At the center of our being is a point of nothingness which is untouched by sin and by illusion, a point of pure truth, a point or spark which belongs entirely to God, which is never at our disposal, from which God disposes of our lives, which is inaccessible to the fantasies of our mind or the brutalities of our own will. This little point of nothingness and of absolute poverty is the pure glory of God in us. It is so to speak His name written in us, as our poverty, as our indigence, as our dependence, as our sonship. It is like a pure diamond, blazing with the invisible light of heaven. It is in everybody, and if we could see it we would see these billion points of light coming together in the face and blaze of a sun that would make all the darkness and cruelty of life vanish completely.

– Thomas Merton, Conjectures of a Guilty Bystander, p. 158

Le Point Vierge is the untouched land, the Garden of Eden, where one walks with God face to face. It is in everybody and each of us carries a patch of this Garden in our hearts and souls. Friendships made in this pure truth is protected by God’s love and will, untouched by the temptations of the world, taking no offense, but simply and purely enjoying each other’s companion.

I tried my best to conjure up these thoughts as I woke up to my mundane Monday routines. My deep sense of wellbeing and contentment from the previous day spent with E was suddenly replaced with deep longing for a soulful connection as my reality spread loneliness and emptiness in my heart. In this town where I am stranger to almost everybody, it is easy to feel lonely and disconnected. It is easy to forget that everyone carries a point of pure truth that belongs entirely to God. On that plane of conscious living where we are mindful of our connectedness and oneness in God, separation dissolves, wars come to an end, peace reigns, and love dominates. It is here, this point of pure truth that we let love win.

I learned for the first time that Baltimore Washington international airport was located on Friendship road. I am not making this up. I was always the one being dropped off at the airport, not the one available to pick someone up. I was never capable of picking up anybody simply because I was always leaving having nothing to do with stability in my life. Picking up E at the airport was, in its own way, an achievement for me, a milestone that I must celebrate. Five years have passed since E and I parted, and here I was, still living here, without the anxiety about staying in one place too long and without the burden of plotting out my next move. Although my future is still unknown as it is for everyone, I have no fear of living the here-and-now while my previous memories pursue me like a chronic addiction. It used to sadden me so when I think about how separated I was from the past, from my old attachments. I was so lament for passing events, passing things and passing people. The brief nature of all things in life made me cling to them even more. With thirty-six years under my belt, I now know that there really is such a place called happily ever after. I now know that we are never apart from the loved ones in spirit because our souls are stronger than our bodies. Soulful relationships with dear friends and family will continue to carry us through until we are fully united with God. How fitting to be reminded of all these things at the airport on friendship road where all the partings and reunions were happening ceaselessly.

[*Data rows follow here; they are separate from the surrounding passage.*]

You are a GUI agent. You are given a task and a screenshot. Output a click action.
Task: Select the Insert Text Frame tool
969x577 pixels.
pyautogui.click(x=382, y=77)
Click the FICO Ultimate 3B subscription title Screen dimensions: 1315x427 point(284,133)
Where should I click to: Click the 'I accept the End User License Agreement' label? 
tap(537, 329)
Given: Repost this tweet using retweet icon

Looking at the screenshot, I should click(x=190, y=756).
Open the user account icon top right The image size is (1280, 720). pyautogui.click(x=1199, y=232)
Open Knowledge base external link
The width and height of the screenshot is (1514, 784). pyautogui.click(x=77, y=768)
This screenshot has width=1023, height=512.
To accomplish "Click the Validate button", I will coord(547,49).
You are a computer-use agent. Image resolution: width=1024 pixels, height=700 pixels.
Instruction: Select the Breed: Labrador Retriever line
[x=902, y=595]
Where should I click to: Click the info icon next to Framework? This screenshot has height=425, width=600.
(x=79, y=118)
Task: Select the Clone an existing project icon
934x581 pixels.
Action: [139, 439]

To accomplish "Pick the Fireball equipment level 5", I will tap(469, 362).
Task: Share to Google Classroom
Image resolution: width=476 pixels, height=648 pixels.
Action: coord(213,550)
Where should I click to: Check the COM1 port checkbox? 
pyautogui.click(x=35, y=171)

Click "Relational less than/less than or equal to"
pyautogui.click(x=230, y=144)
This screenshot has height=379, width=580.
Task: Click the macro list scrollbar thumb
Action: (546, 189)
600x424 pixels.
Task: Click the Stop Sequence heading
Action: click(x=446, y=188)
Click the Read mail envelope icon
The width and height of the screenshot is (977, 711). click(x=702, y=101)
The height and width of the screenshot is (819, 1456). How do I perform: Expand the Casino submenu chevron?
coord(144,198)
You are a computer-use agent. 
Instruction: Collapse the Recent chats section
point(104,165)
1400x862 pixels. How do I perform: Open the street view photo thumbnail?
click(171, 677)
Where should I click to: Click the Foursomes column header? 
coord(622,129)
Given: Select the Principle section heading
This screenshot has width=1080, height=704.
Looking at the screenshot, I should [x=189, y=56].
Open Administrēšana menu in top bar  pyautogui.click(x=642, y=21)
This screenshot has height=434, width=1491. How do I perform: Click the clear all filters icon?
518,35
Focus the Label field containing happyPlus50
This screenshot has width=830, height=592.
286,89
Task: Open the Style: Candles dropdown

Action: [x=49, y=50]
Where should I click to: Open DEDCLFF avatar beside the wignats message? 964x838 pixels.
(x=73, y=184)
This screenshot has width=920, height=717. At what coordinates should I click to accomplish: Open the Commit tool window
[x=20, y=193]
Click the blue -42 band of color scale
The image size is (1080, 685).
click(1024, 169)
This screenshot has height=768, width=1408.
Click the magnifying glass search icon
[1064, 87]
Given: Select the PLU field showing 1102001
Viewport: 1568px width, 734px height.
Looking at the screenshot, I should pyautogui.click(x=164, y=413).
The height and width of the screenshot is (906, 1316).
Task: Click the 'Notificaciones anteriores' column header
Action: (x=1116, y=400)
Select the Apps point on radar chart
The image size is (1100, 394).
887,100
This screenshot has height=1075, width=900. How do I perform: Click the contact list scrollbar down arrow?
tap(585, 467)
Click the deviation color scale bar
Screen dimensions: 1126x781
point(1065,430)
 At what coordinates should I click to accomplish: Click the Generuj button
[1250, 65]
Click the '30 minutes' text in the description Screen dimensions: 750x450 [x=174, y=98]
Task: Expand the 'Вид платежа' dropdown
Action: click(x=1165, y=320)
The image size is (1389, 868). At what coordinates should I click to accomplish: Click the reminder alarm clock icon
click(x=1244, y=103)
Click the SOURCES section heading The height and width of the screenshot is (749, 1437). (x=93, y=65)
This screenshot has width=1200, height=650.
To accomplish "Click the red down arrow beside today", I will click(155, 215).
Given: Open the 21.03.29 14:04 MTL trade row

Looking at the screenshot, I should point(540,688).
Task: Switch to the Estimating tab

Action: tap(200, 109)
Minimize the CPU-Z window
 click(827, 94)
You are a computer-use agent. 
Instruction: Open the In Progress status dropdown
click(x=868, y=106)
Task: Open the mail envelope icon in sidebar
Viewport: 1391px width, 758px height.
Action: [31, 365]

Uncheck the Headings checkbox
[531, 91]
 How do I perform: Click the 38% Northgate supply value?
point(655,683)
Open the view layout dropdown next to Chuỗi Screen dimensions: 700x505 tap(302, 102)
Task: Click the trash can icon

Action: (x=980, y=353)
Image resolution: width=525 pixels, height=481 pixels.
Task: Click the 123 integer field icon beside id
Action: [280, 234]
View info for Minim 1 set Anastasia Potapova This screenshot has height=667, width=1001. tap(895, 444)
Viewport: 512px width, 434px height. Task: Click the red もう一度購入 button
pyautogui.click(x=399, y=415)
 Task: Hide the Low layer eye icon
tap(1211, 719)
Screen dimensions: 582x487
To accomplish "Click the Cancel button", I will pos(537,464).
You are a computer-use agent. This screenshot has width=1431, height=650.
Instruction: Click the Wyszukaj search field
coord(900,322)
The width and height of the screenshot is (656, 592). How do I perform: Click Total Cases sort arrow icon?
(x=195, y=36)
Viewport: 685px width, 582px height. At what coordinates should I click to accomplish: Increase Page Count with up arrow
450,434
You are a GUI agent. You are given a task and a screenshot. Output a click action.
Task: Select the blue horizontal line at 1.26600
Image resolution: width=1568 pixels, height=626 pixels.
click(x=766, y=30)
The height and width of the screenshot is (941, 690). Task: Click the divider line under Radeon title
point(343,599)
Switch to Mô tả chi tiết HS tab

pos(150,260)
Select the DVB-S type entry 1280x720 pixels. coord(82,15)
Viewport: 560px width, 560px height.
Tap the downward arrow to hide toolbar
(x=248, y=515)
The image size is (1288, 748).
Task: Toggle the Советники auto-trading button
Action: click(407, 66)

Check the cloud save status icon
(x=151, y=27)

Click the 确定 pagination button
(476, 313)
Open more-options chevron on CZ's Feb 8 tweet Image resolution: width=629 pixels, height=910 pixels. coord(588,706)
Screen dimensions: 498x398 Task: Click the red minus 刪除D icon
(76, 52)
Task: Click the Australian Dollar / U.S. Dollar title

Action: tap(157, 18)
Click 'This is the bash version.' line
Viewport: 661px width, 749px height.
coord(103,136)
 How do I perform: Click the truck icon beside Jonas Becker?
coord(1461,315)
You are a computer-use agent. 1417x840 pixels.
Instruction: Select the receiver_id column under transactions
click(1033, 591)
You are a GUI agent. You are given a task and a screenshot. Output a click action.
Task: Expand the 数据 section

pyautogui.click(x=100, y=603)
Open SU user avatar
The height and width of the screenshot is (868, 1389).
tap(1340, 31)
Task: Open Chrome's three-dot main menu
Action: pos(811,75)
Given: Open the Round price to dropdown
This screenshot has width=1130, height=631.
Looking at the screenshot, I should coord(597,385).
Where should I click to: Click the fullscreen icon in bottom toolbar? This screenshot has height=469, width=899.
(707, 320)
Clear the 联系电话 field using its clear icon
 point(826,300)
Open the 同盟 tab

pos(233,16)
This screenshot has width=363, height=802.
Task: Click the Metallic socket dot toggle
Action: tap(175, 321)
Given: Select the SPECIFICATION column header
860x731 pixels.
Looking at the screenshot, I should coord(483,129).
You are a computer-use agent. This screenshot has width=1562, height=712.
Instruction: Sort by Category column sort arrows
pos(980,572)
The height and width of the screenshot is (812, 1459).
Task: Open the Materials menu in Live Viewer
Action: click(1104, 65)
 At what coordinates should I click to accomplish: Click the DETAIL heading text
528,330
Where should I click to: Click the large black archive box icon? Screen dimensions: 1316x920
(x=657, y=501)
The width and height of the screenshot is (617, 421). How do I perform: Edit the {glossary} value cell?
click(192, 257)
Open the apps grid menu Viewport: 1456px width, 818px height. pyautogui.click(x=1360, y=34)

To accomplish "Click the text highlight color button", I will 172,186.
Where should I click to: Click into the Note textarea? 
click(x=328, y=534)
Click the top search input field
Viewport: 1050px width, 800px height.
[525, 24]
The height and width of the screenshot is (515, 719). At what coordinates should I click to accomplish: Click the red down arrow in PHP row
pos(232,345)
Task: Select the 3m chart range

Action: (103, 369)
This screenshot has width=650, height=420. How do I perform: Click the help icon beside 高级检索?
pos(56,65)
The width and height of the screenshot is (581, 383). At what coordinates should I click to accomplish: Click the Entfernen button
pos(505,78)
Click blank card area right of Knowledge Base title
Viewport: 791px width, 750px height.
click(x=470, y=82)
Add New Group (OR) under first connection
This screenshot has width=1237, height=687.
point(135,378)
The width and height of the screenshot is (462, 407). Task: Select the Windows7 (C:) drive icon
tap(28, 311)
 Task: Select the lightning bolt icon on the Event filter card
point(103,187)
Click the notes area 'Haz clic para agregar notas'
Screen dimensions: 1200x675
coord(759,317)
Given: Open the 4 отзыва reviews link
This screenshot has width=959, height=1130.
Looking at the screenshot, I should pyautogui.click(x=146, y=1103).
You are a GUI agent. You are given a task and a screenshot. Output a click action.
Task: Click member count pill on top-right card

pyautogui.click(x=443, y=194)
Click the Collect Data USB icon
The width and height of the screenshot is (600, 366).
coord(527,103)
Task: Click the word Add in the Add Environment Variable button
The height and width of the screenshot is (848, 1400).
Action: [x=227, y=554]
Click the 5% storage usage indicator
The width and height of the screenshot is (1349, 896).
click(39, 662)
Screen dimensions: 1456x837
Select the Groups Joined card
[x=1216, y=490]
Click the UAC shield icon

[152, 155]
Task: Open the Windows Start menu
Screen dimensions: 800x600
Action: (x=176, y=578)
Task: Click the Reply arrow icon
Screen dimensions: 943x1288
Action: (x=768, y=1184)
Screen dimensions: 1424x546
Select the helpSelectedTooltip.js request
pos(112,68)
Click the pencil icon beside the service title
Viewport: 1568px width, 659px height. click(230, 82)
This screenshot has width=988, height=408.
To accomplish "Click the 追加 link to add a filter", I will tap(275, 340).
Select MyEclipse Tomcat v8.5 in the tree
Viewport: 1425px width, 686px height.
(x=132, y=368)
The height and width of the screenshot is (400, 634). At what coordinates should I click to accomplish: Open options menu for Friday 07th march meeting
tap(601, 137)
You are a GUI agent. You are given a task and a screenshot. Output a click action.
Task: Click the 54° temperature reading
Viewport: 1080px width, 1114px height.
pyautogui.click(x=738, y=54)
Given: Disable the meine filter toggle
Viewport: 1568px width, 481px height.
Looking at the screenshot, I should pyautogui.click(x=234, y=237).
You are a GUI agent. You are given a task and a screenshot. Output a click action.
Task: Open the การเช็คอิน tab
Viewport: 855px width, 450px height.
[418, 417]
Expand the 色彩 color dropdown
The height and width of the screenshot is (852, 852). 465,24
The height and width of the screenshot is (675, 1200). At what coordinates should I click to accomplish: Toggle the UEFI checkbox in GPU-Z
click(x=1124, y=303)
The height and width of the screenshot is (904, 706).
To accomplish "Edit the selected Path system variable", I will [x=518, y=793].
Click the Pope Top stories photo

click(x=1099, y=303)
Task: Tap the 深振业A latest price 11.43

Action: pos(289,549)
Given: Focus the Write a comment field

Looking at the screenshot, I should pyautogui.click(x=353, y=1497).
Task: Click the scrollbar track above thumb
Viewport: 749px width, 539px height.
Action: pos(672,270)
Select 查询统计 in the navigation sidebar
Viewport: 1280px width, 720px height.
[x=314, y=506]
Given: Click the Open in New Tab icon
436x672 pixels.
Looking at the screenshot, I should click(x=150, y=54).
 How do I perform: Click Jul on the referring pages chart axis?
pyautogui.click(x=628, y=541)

Perhaps I will see E again soon enough. She said she will be back next Summer because her John Hopkins program requires her to attend the workshop during the summer. Perhaps I won’t be here to greet her because I have moved away. No one knows what the future holds for us, but this I know for sure. No matter what happens to us from here on, the most important thing is that we have met at one point in our lives. In our purest truth, we were not afraid to reveal our poverty which the world termed “bipolar disorder”. It was in our shared suffering from this illness that we experienced God’s glory. It was through this affliction that we gained the gift from God, this everlasting friendship that defies the limitations of being in a human form. So although I may feel as if I am fighting alone in the midst of this phony passing world, I must remember that I am not alone as long as I stay true to myself, my family, friends, and most of all to my one true God.